(Collected data entries)
************
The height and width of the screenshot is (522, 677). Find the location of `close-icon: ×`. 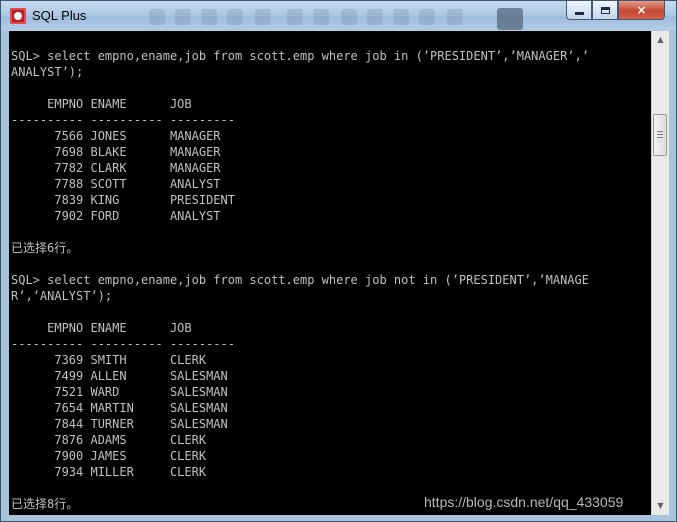

close-icon: × is located at coordinates (642, 10).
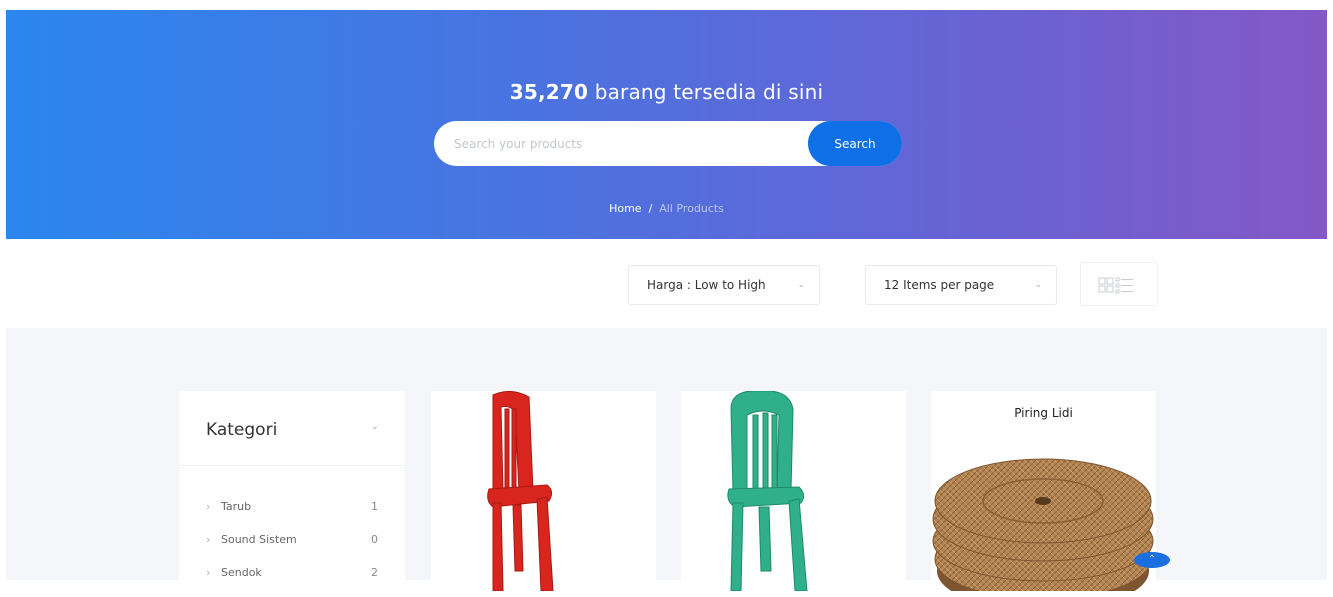  I want to click on breadcrumb: Home / All Products, so click(666, 208).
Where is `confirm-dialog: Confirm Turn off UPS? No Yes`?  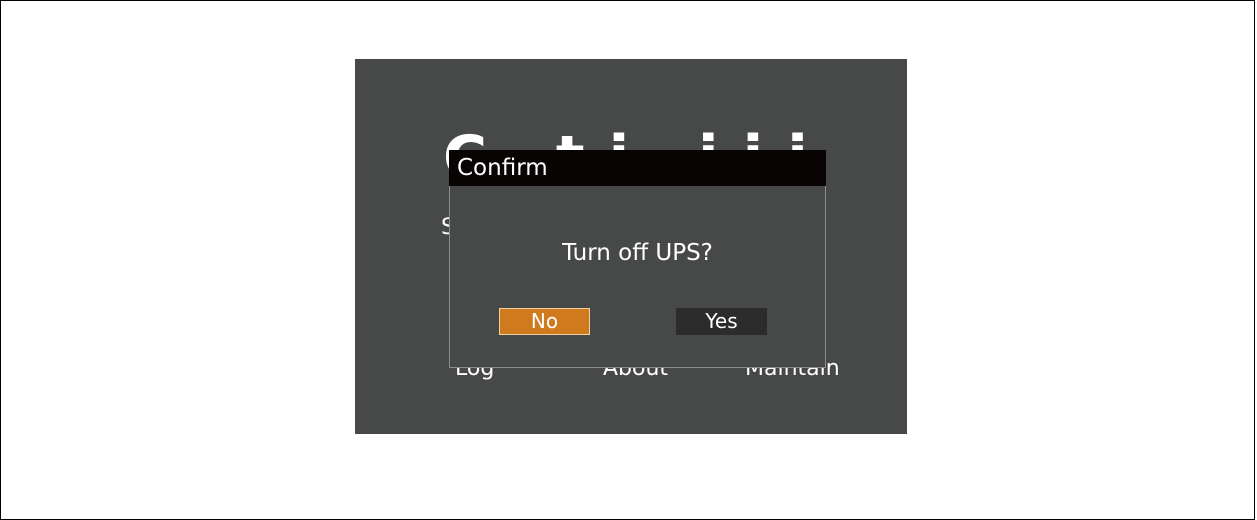
confirm-dialog: Confirm Turn off UPS? No Yes is located at coordinates (638, 259).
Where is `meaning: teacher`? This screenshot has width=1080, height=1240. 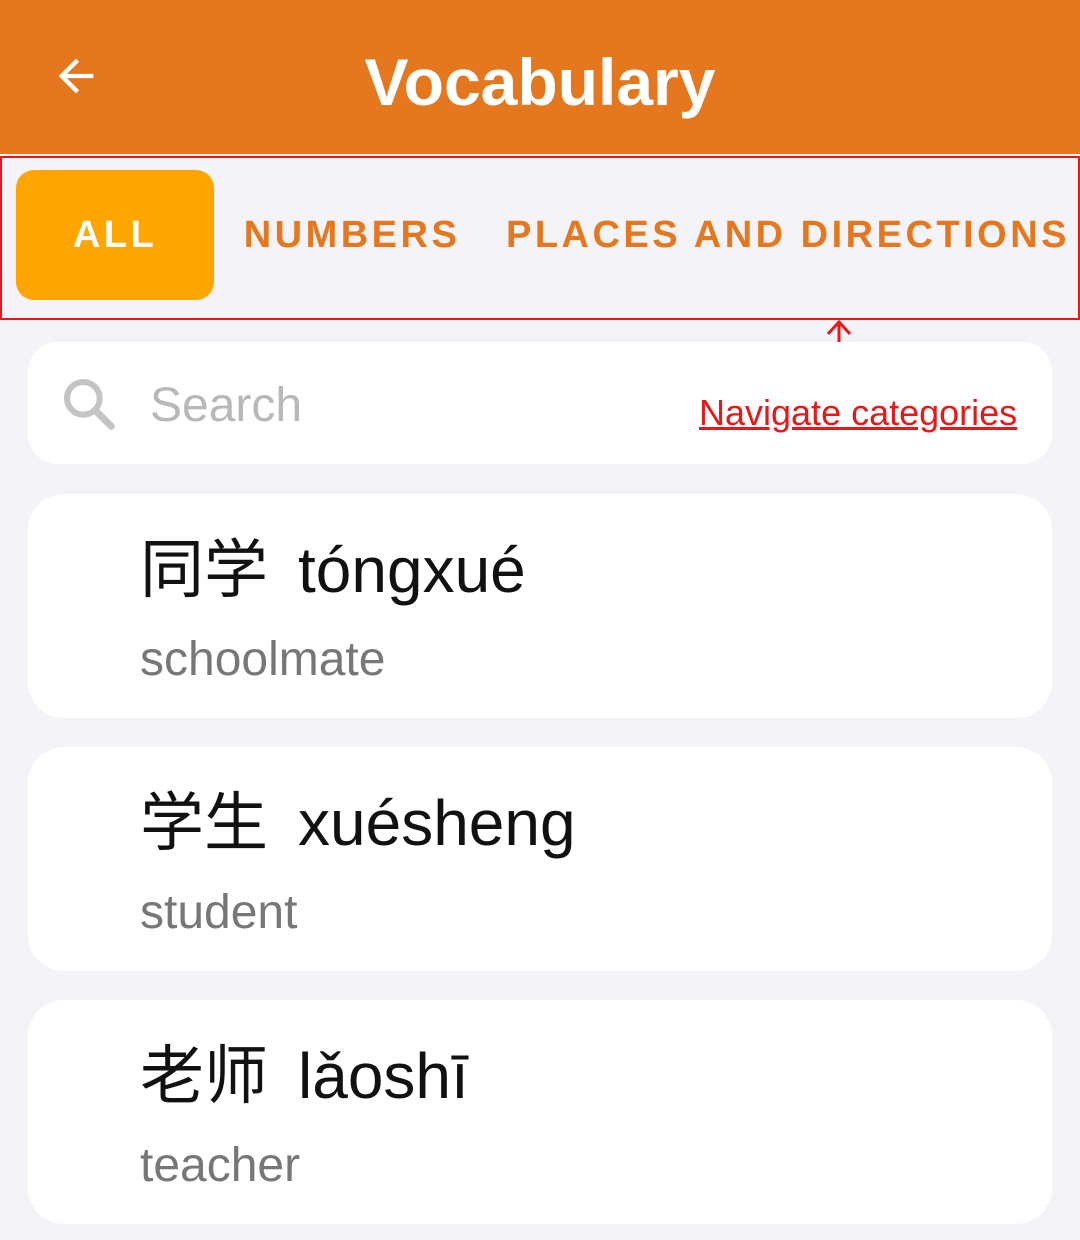
meaning: teacher is located at coordinates (220, 1166).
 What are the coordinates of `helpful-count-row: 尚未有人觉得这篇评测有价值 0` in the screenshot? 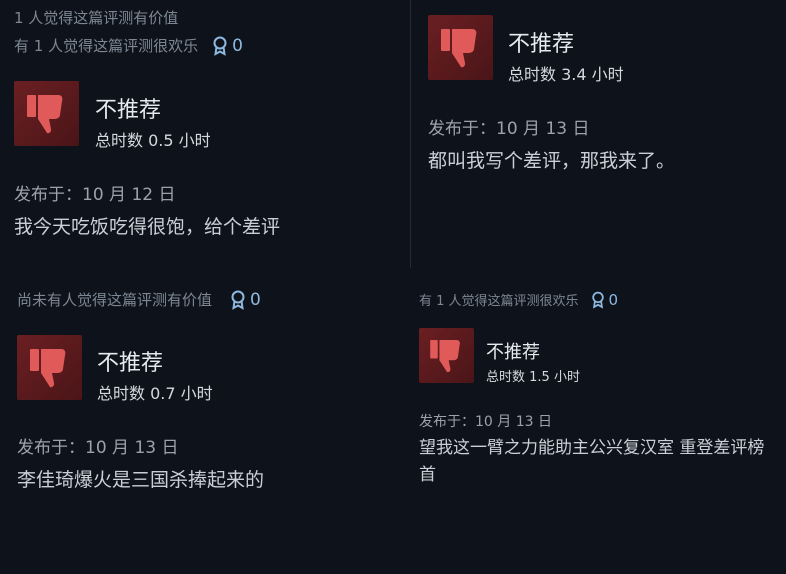 It's located at (139, 300).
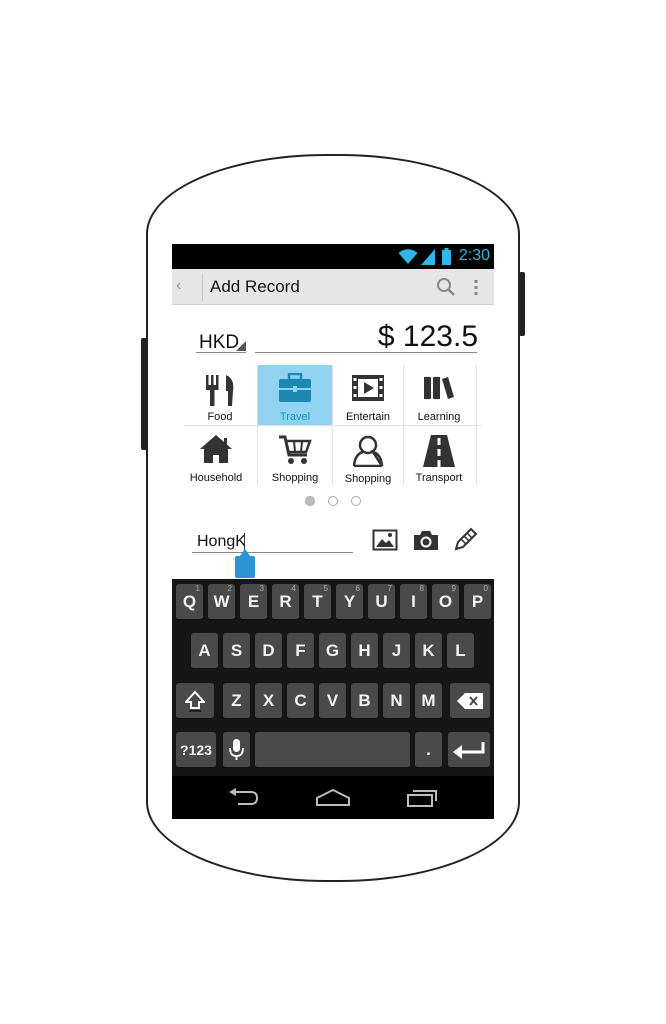 This screenshot has width=666, height=1024. Describe the element at coordinates (439, 478) in the screenshot. I see `category-label: Transport` at that location.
************
Update the lines from the first one through the line containing "I want to click", replacing "location" with "position" and keeping everything else the same. Give only those lines, and leave the pictures out.

The height and width of the screenshot is (522, 677). Find the position of `close-icon: ×`. 

close-icon: × is located at coordinates (642, 10).
  I want to click on breadcrumb: Home / All Products, so click(666, 208).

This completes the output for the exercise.